Jeff Brigham has had time to think about what went wrong in his MLB debut. The opportunity to prove he’s better than that three-inning start on Sept. 2, however, has eluded him.

Back-to-back postponed games and the Miami Marlins toying with a six-man rotation for the final month of the season have pushed Brigham’s second big league start to the second game of the Marlins’ Wednesday doubleheader with the Mets — 10 days after his initial start against the Toronto Blue Jays.

“I just have to slow the game down, keep within myself and continue to throw strikes because that’s what I’ve had success with this year,” Brigham said. “I got away from that a little bit my first outing.”

Brigham will be the first to admit there was very little of that in his debut.
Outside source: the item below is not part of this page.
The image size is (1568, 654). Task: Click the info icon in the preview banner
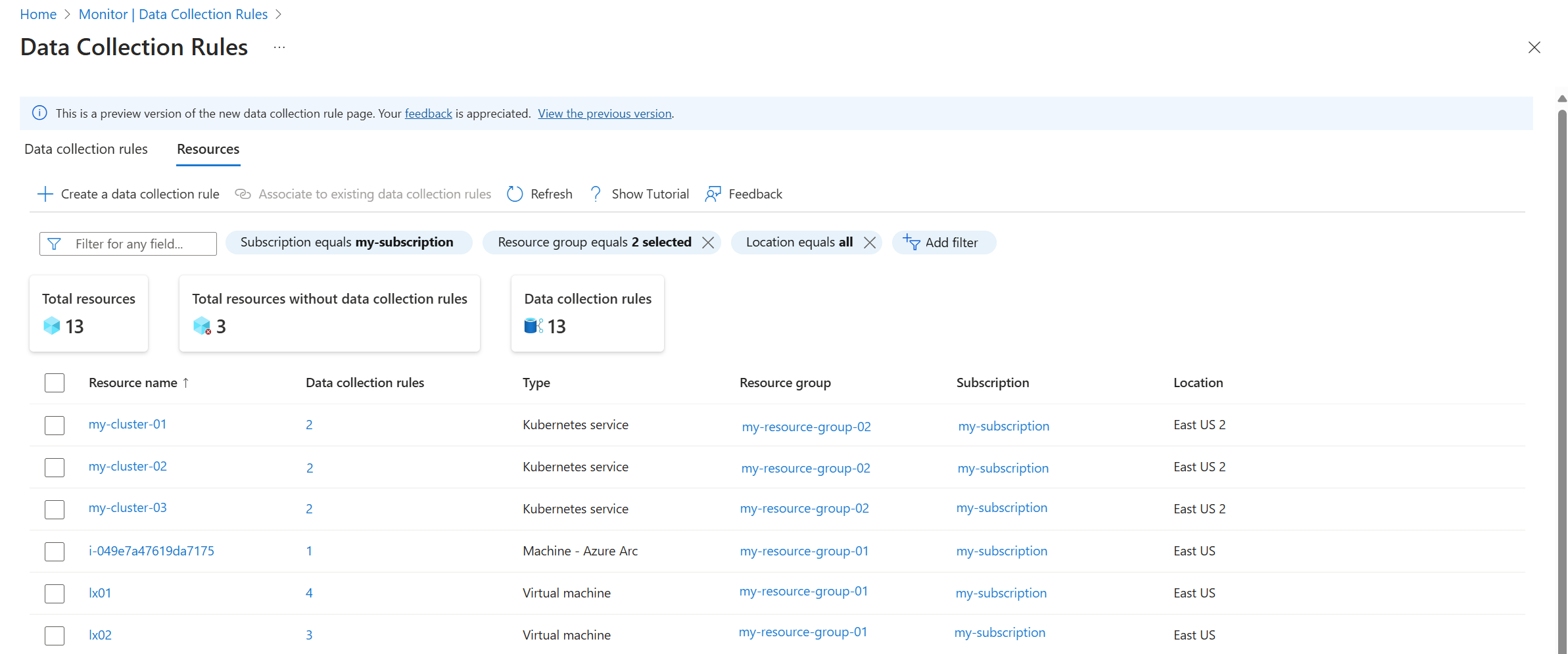39,112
In total he gave up four hits, walked another four, hit a batter and was responsible for three earned runs in three innings of work. Just 45 of his 82 pitches went for strikes. Brigham admitted that nerves got the best of him in the first inning that day.

“I fell out of sync a little bit, too,” Brigham said. “I just have to get back to where I’m comfortable.”
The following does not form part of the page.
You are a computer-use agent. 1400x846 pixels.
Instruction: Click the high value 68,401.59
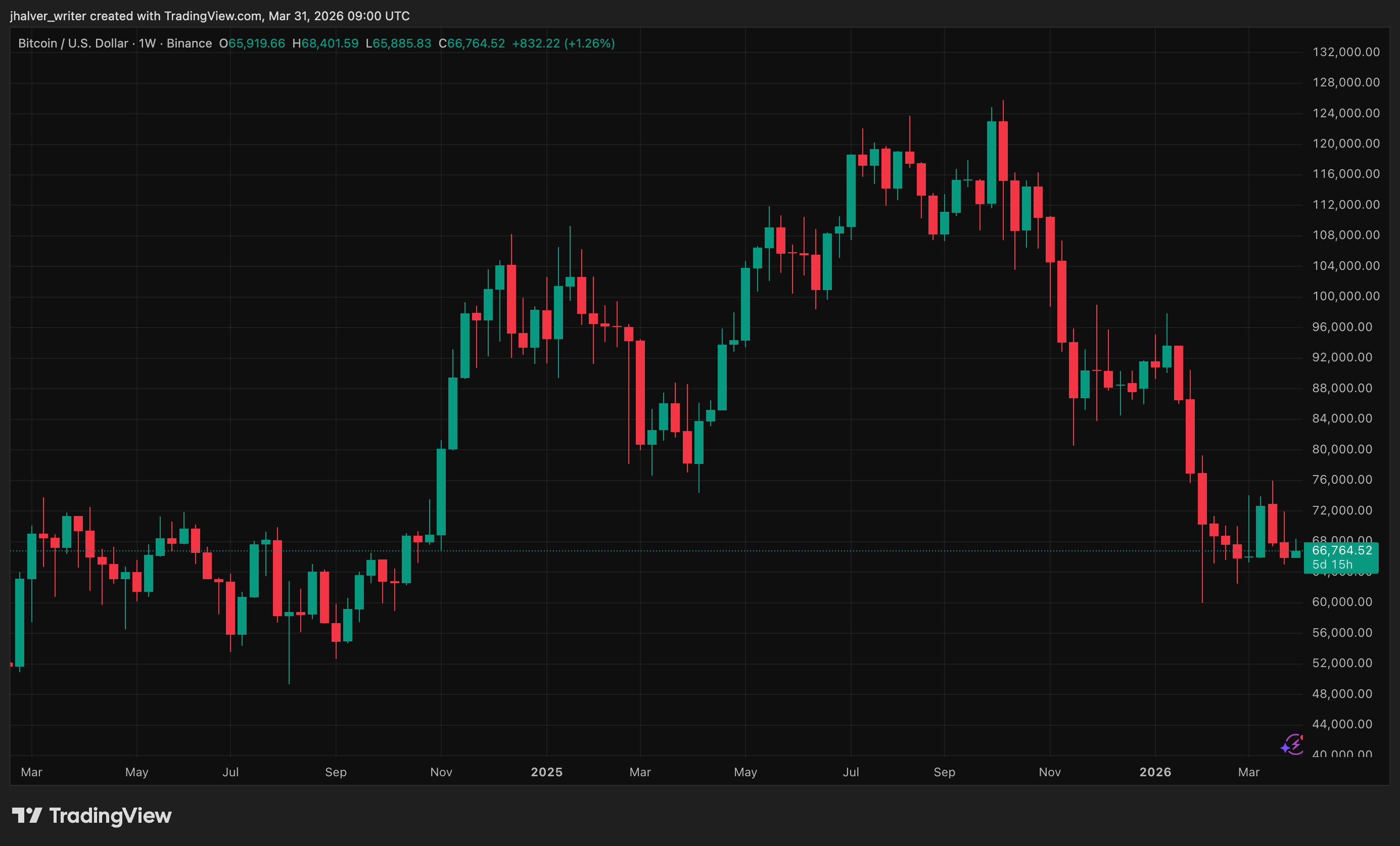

For the 26-year old, that means reverted to the player that excelled in the minors this season, the one who went 5-2 with a 3.44 ERA in nine starts with Triple-A New Orleans. That means throwing his fastball that can sit in the mid-90s and utilizing an effective breaking ball and his slider, all of which were tough to find in his debut.

“His command was all over the place,” Marlins manager Don Mattingly said. “He seemed just a little amped up from the standpoint of throwing strikes. I think that’s the main thing you’d like to see. You’d like to see him settle down in his second start. The first one was a little all over the place. You want to see another one and see if a week in the big leagues helps him settle down.”
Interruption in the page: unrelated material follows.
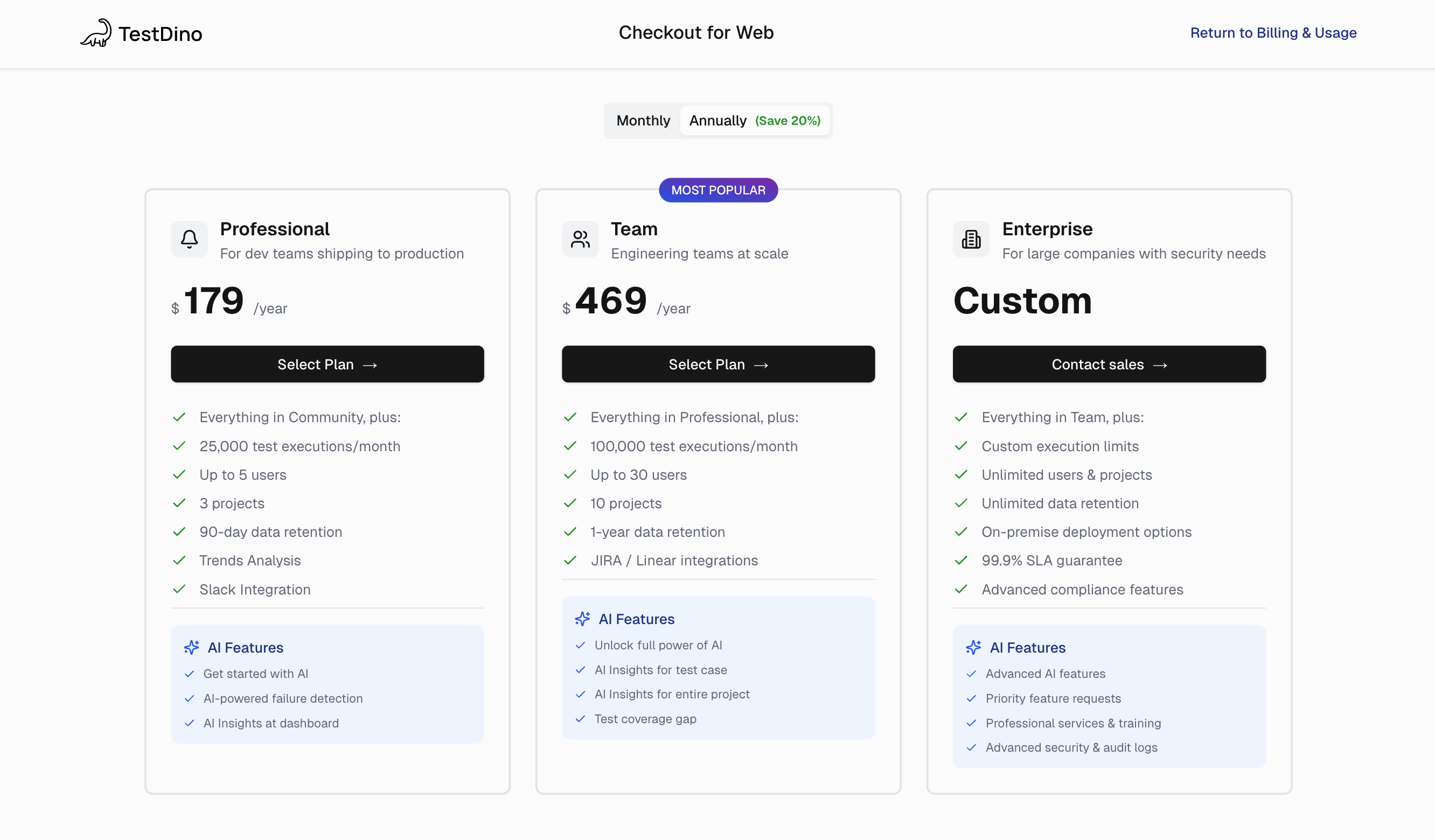Return to Billing & Usage page

click(x=1273, y=33)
The manager continued: “Let the first start be the first start and move forward and see if we get him to settle down and his stuff turns back to what it’s been. He’ll get four more starts [this season] as long as he’s healthy to see what he can do.”

Marlins players and coaches wore hats honoring the New York City first responders as part of a moving pre-game ceremony remembering the 17th anniversary of the Sept. 11, 2001, terrorist attack.

Players and coaches stood side-by-side down the baselines with members of the New York Police Department, Fire Department of New York, Port Authority Police Department, Department of Sanitation and Office of Emergency Management during a pre-game ceremony that included a minute-long moment of silence. FDNY commissioner Daniel Nigro, who was among the thousands of firefighters at the World Trade Center, threw out the ceremonial first pitch.

”It feels good to be part of that in some small way with the hats out here,” Mattingly said. “It’s just amazing really when you think about it. If you weren’t here and involved with it, you can’t imagine the kind of devastation that it caused, not only that day but the weeks after and probably for some people years after. ... It’s good that we’re having the day to still remember that and remember the people who lost their lives and the families who were affected after that.”